Exercise details –
Locate every line in the rows below that contains the word "pixels" and copy each of those lines.

Interface element records:
+ + + + +
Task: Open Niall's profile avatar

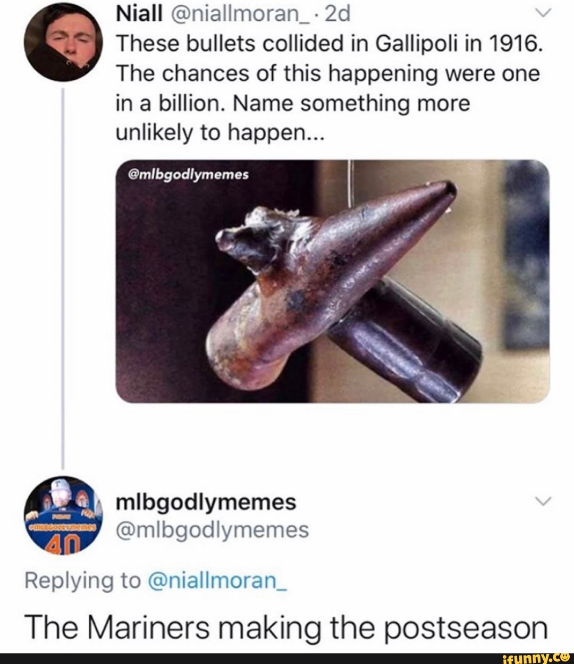Action: pyautogui.click(x=64, y=44)
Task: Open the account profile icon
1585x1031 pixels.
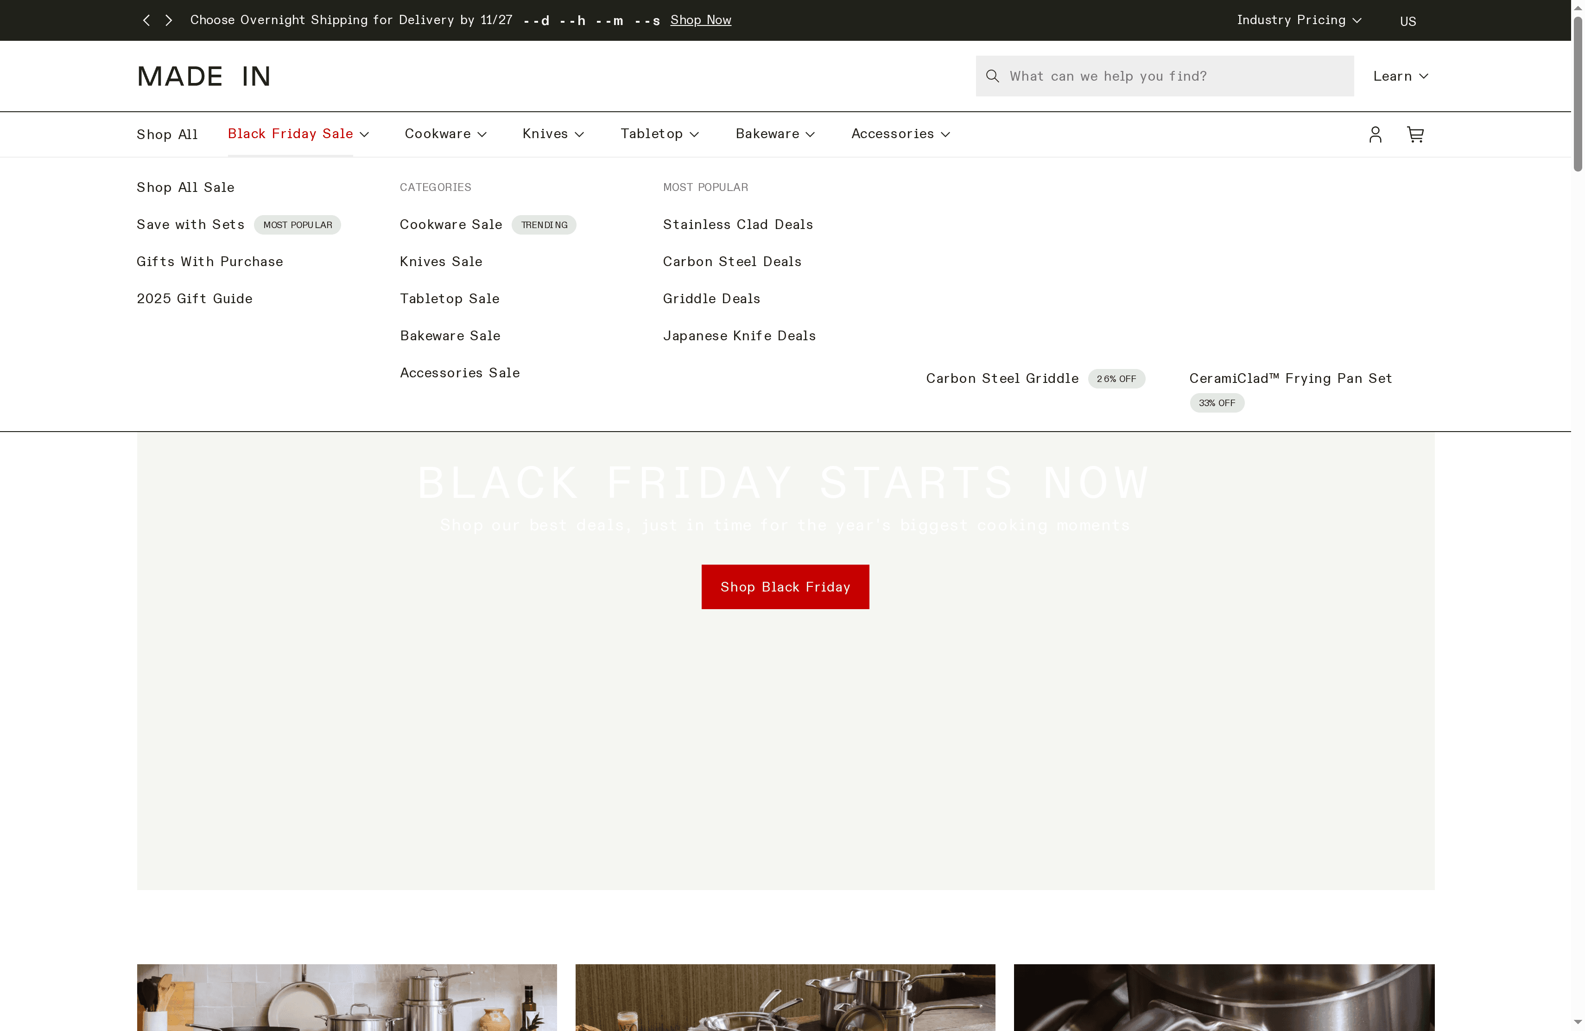Action: point(1375,134)
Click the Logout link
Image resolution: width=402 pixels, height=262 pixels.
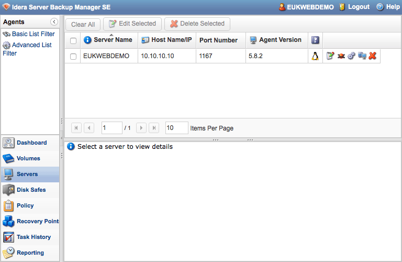coord(359,7)
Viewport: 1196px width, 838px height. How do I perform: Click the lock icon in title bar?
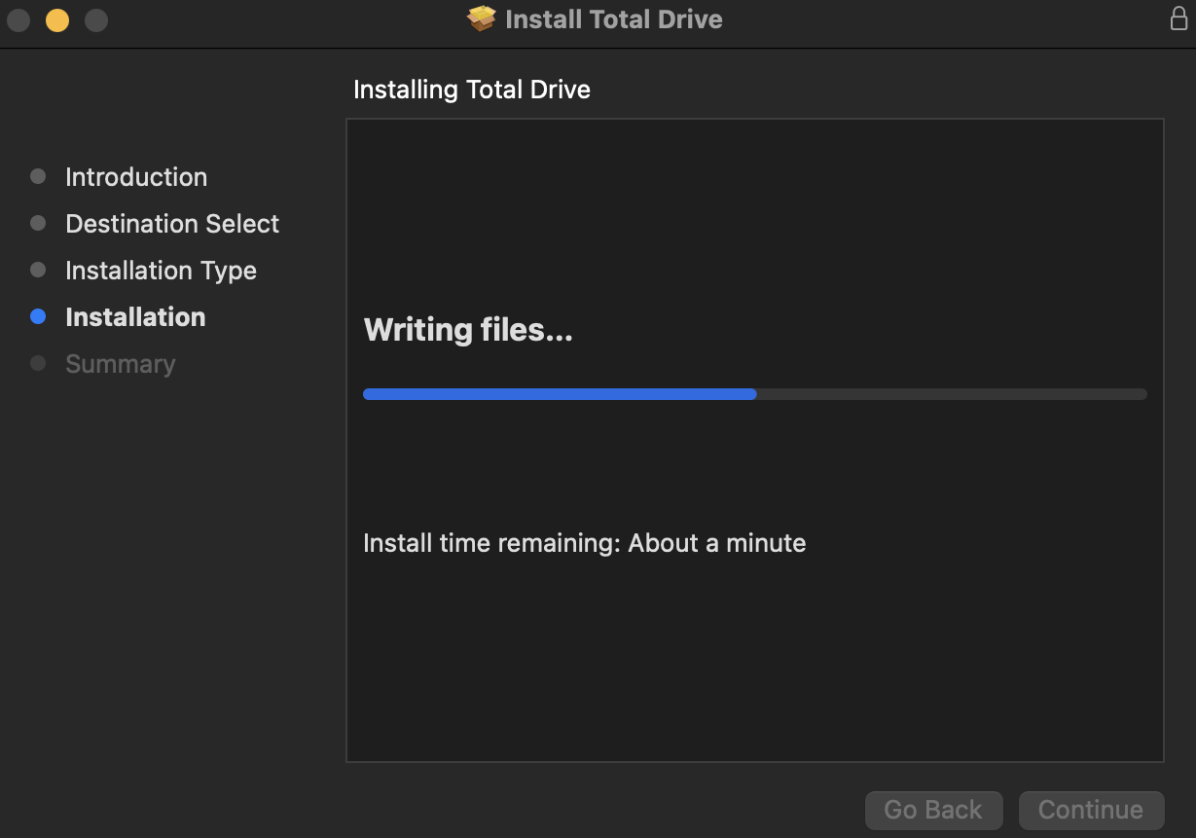(x=1178, y=18)
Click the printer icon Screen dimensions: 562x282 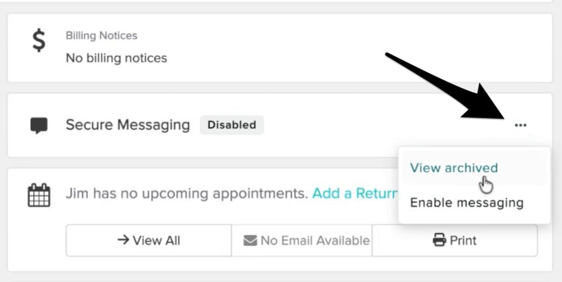(x=439, y=240)
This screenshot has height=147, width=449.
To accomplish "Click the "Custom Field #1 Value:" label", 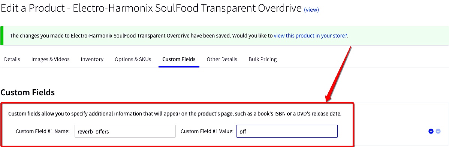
+ + + + +
Full answer –
1585x1031 pixels.
Image resolution: width=402 pixels, height=262 pixels.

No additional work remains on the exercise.